- **Rijen**
<<<<

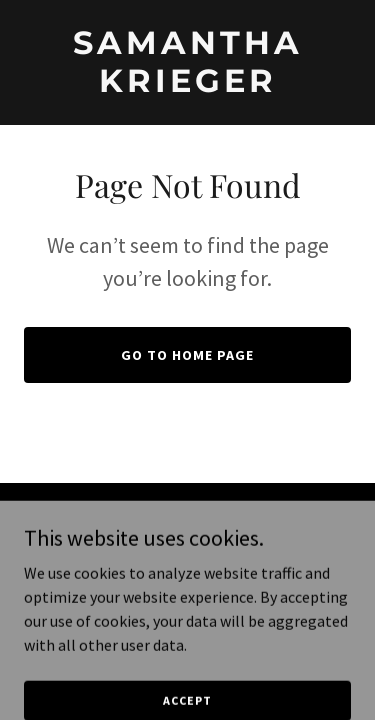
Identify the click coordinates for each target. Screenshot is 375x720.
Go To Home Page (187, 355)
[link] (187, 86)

>>>>
<<<<

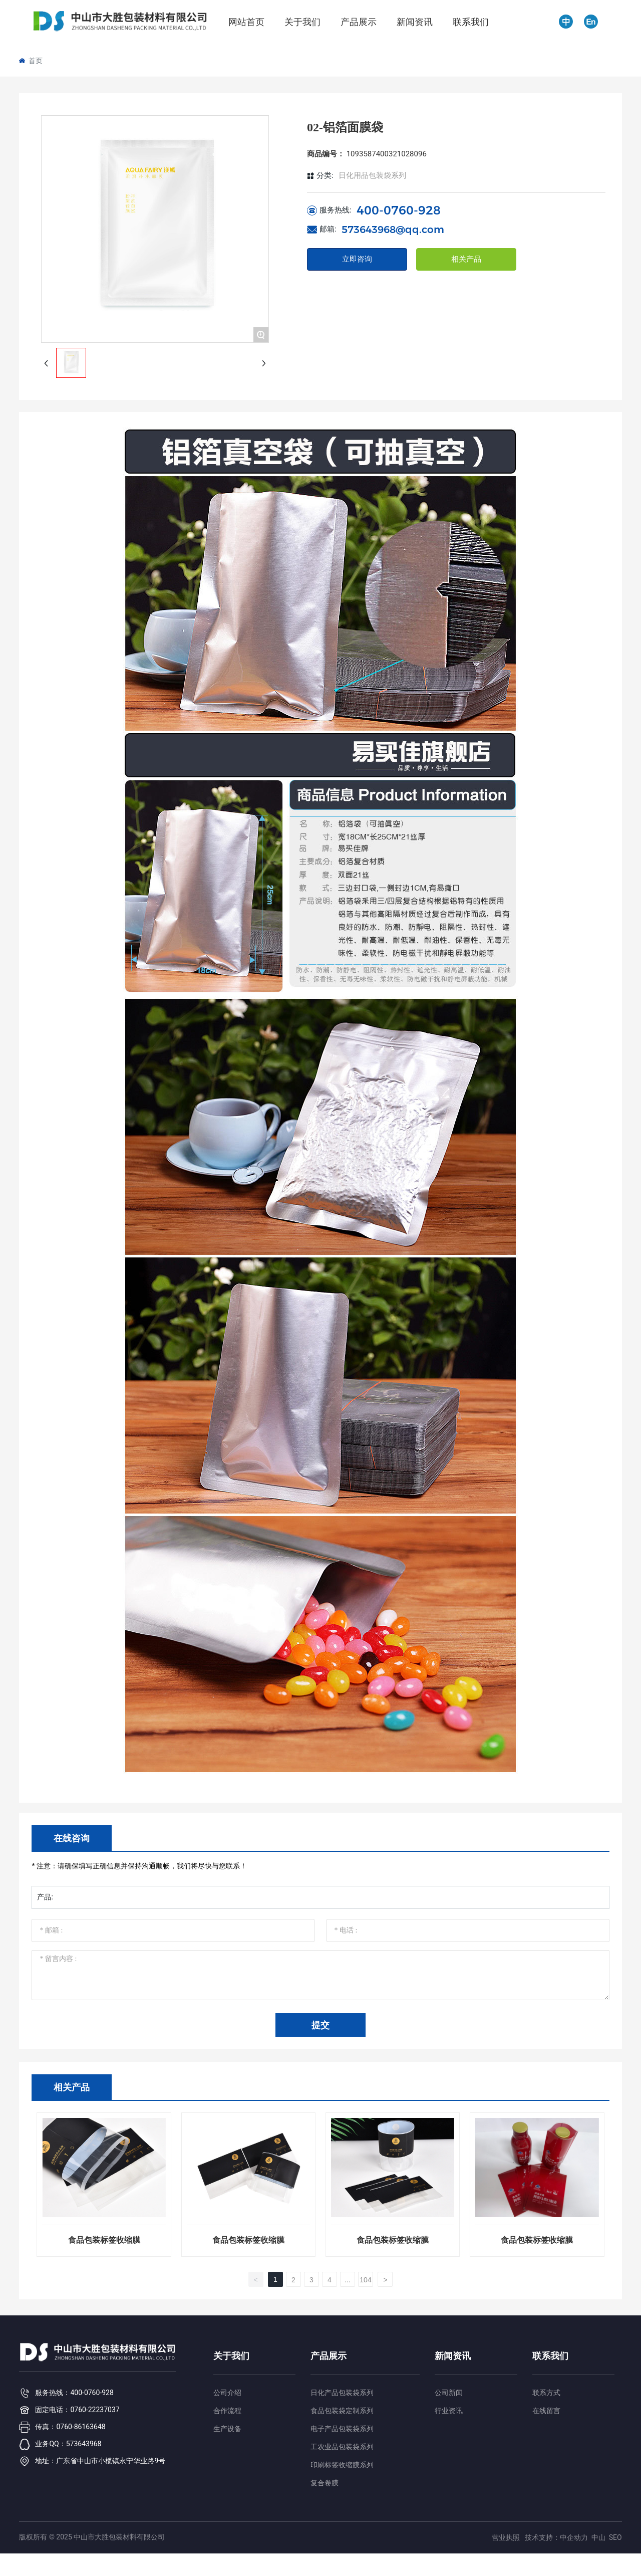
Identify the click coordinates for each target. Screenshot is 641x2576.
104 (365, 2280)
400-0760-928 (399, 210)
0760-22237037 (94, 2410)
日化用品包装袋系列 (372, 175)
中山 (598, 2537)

>>>>
<<<<

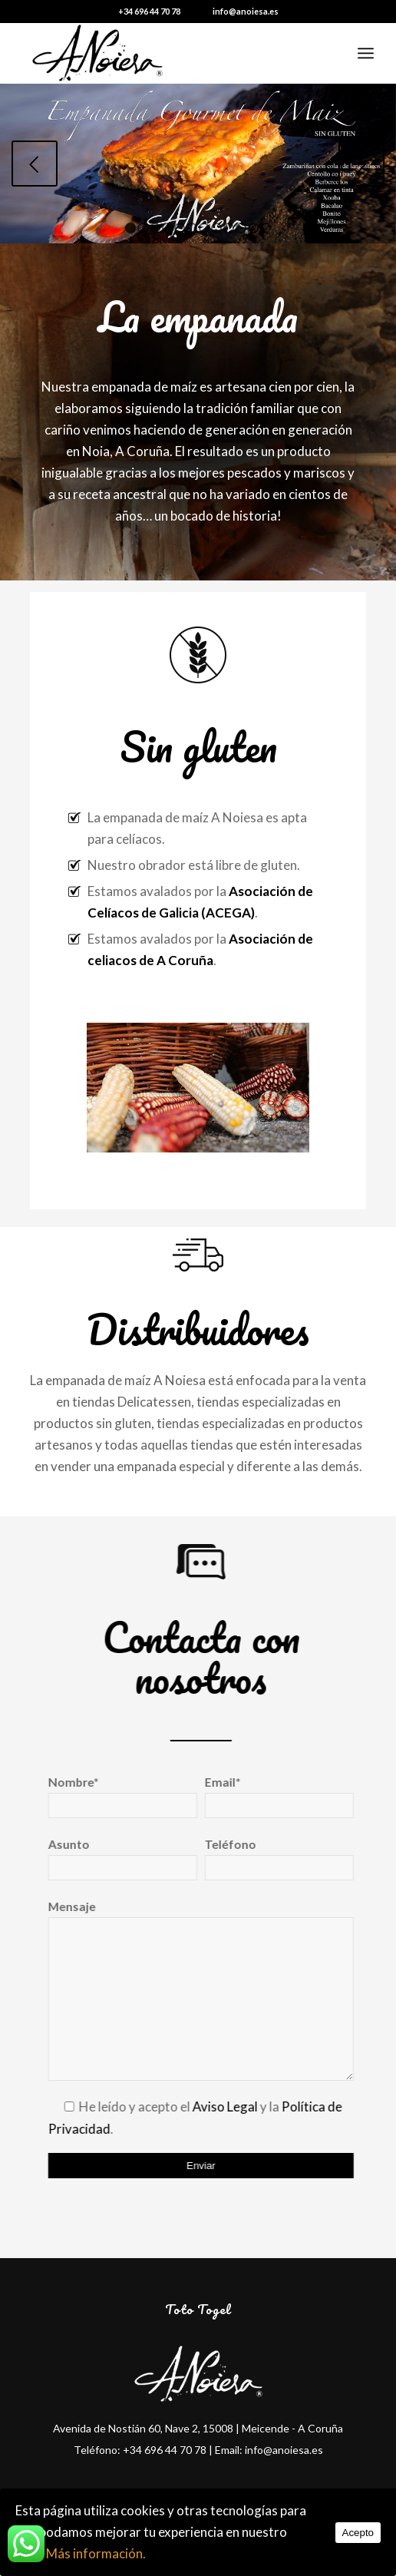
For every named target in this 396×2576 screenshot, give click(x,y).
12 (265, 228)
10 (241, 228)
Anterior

>>>>

- **Korte opdracht**
Schrijf de regels vanaf de regel met "Screenshot is 375x720." tot en met de regel met "Go To Home Page (187, 355)" opnieuw uit, verzoeken inbegrepen, en geef alleen die regels. Schaal daarbij elke coördinaat in de antwoorden met 2,15 en rond af op hele getallen, met halven naar boven.

- **Uitgewerkte oplossing**
Identify the click coordinates for each target. Screenshot is 375x720.
Go To Home Page (402, 763)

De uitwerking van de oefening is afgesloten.